All nine COVID patients in the study had multifocal vascular damage with serum proteins leaking into the brain parenchyma, according to Avindra Nath, MD, clinical director of the National Institute of Neurological Disorders and Stroke in Bethesda, Maryland, and co-authors.
This damage was accompanied by widespread endothelial cell activation, Nath and colleagues reported in Brain. Platelet aggregates and microthrombi were found adhering to endothelial cells along vascular lumina, and deposits of immune complexes were found on endothelial cells and platelets.
Consistent with other studies, SARS-CoV-2 virus was not detected in the brain.
The findings suggested that COVID-19 triggers the formation of immune complexes activating the classical complement pathway, the researchers noted.
“Deposition of complement cascade and immunoglobulins suggests an immune-mediated injury to the endothelial cells,” they wrote. “The inflammatory process results in microglia activation causing neuronal injury and neuronophagia.”
The group had previously shown blood vessel damage and inflammation in patients’ brains at autopsy, “but we didn’t understand the cause of the damage,” Nath said in a statement. “I think in this paper we’ve gained important insight into the cascade of events.”
The researchers examined brain tissue from a subset of participants in their earlier study, selecting nine people 24 to 73 years old (seven men and two women) with microvascular abnormalities on post-mortem MRI and comparing them with 10 controls.
Participants died during the first wave of the pandemic from March to July 2020. Five died suddenly; four were found dead at home and one in a subway. The others died within days to weeks of symptom onset.
SARS-CoV-2 infection was confirmed with testing. All participants had evidence of lung involvement at the time of autopsy, but only one required ICU admission.
Immunohistochemistry showed perivascular infiltrates consisting predominantly of macrophages. CD8+ T cells, CD4+ T cells, and very few CD20+ B cells also were present.
Astrogliosis was prominent in the perivascular regions. Microglial nodules were predominant in the hindbrain, which were associated with focal neuronal loss and neuronophagia.
Complement components 1q and 4d were seen on endothelial cells and platelets; this was associated with deposits of immunoglobulins G (IgG) and M (IgM).

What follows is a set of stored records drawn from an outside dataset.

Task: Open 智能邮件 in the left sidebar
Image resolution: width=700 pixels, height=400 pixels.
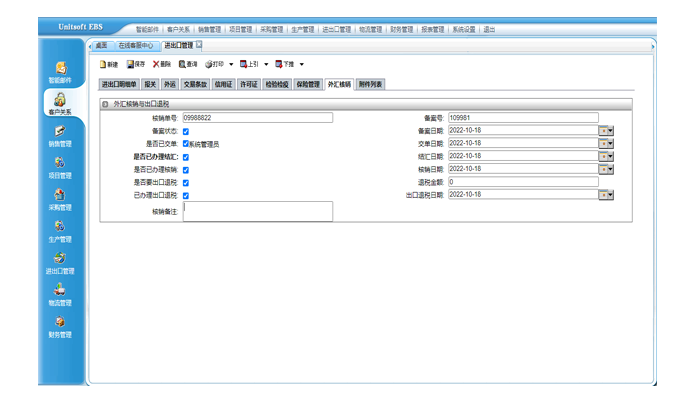Action: 60,72
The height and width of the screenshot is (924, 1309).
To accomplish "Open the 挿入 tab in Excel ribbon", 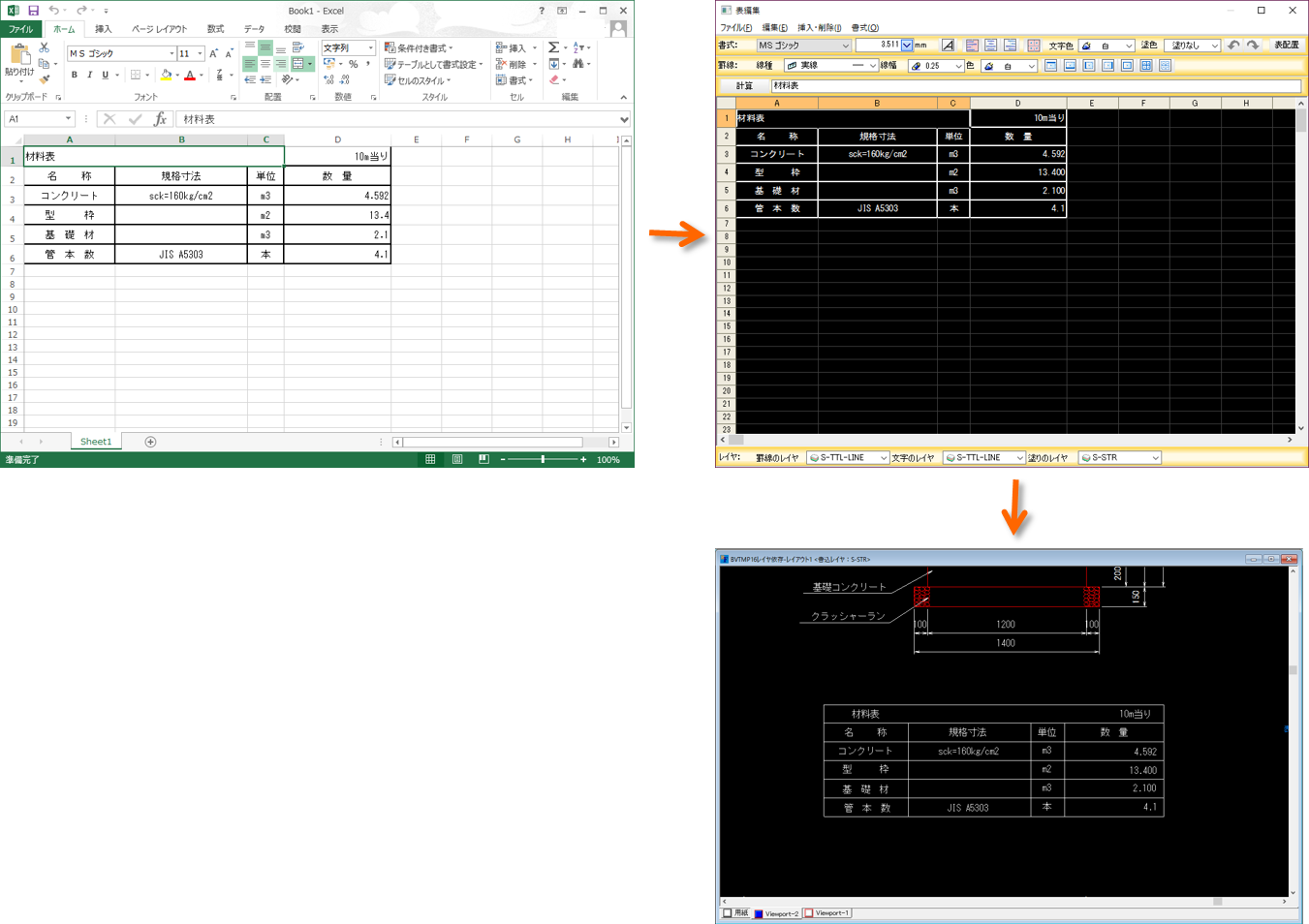I will 103,29.
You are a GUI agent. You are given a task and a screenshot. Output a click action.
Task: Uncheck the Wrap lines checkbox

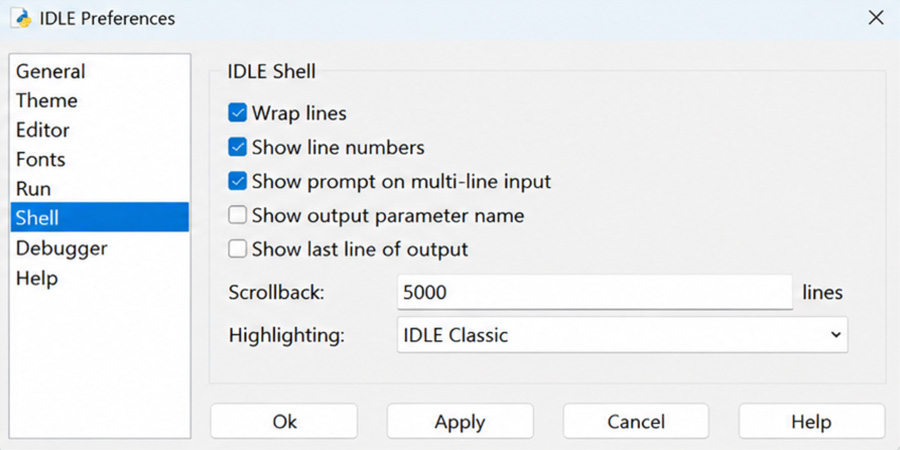[x=237, y=113]
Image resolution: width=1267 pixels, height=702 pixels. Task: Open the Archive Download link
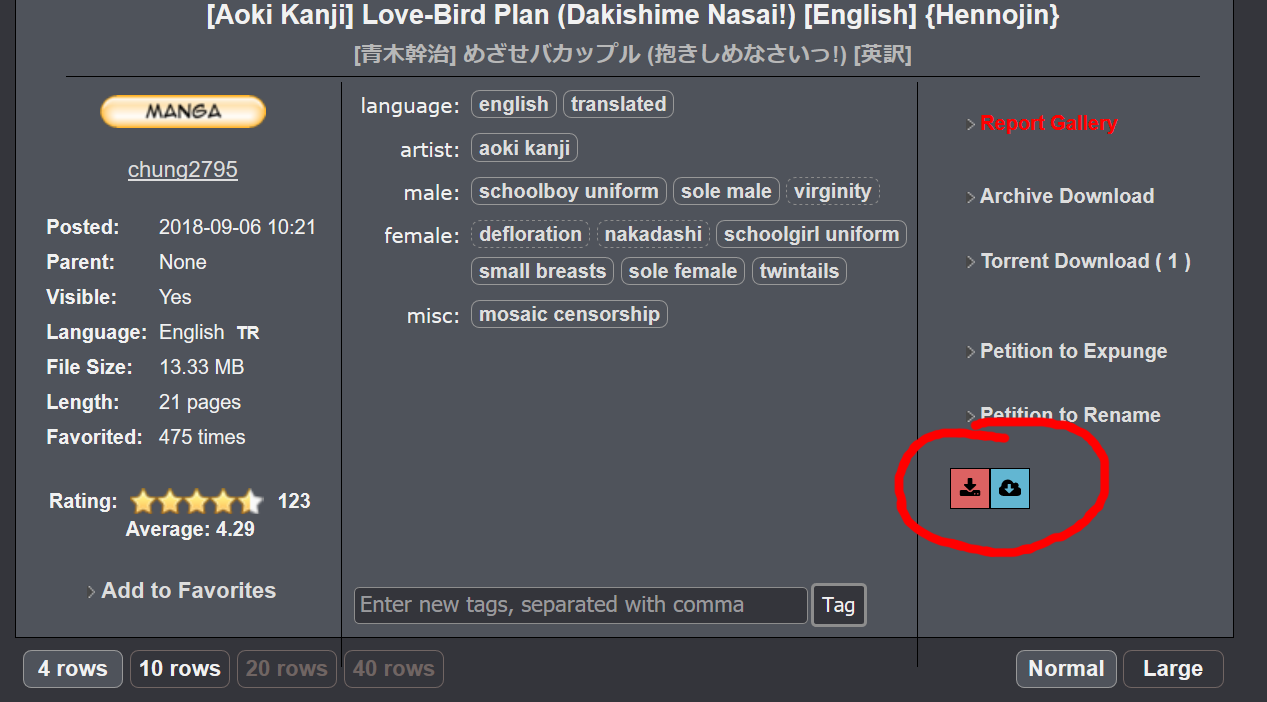tap(1066, 196)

The antigen this immune response was targeted against remains unknown, Nath and co-authors noted. Antibodies against SARS-CoV-2 spike protein may bind to the ACE2 receptor used by the virus to enter cells, they suggested, but more research is needed to explore this hypothesis.

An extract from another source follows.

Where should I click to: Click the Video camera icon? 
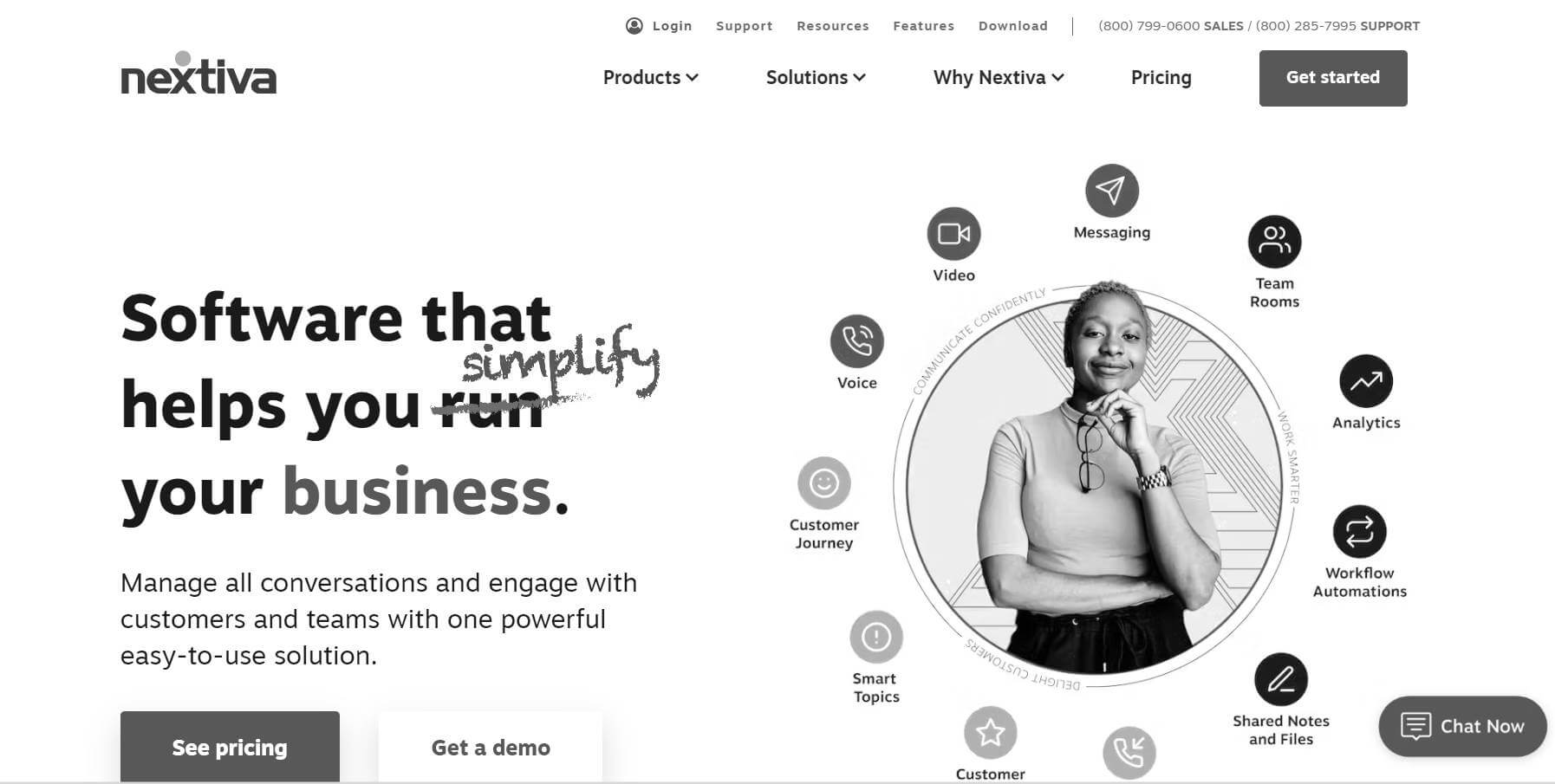point(953,234)
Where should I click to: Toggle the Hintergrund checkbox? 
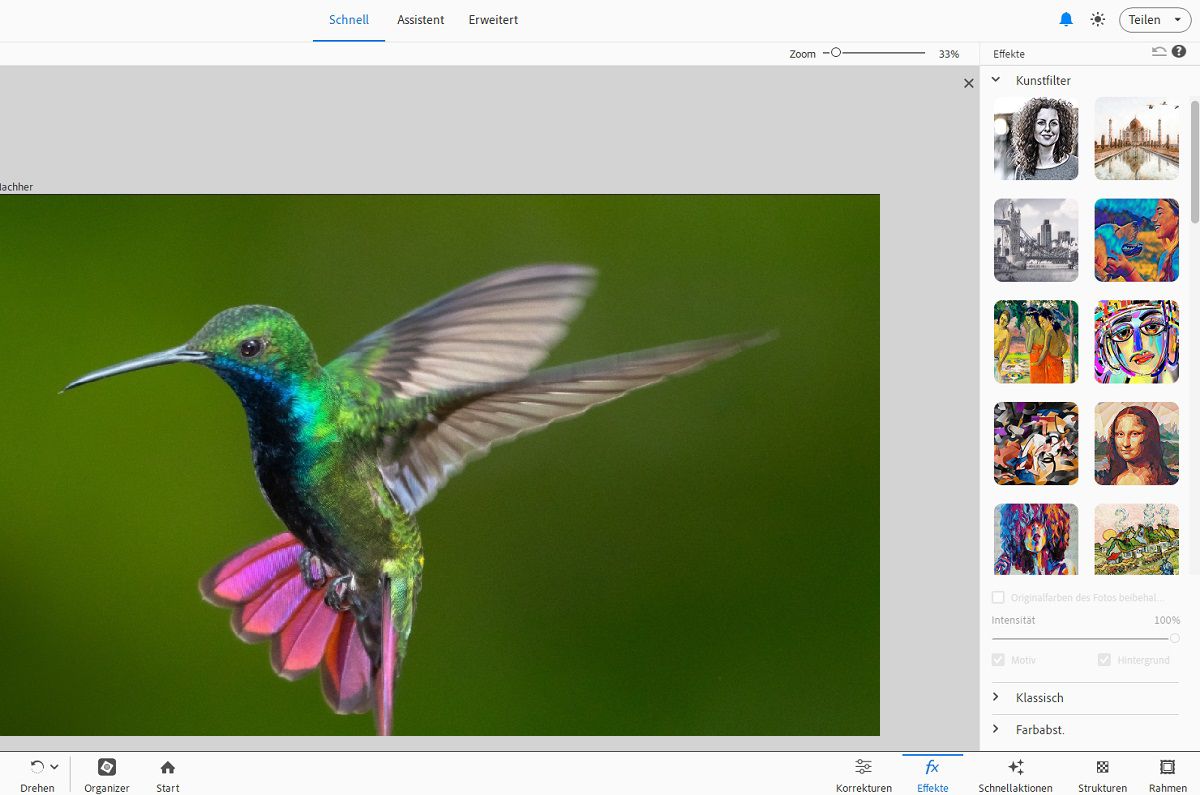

The study may have implications for treating long-term neurologic manifestations of COVID-19, which include headache, fatigue, smell loss, sleep problems, and brain fog.
“It is quite possible that this same immune response persists in long COVID patients, resulting in neuronal injury,” Nath observed.
“There could be a small indolent immune response that is continuing, which means that immune-modulating therapies might help these patients,” he added. “So these findings have very important therapeutic implications.”
Disclosures
This study was supported by the NIH NINDS Division of Intramural Research, the Roy J. Carver Foundation, and the Iowa Neuroscience Institute.
Researchers reported no competing interests.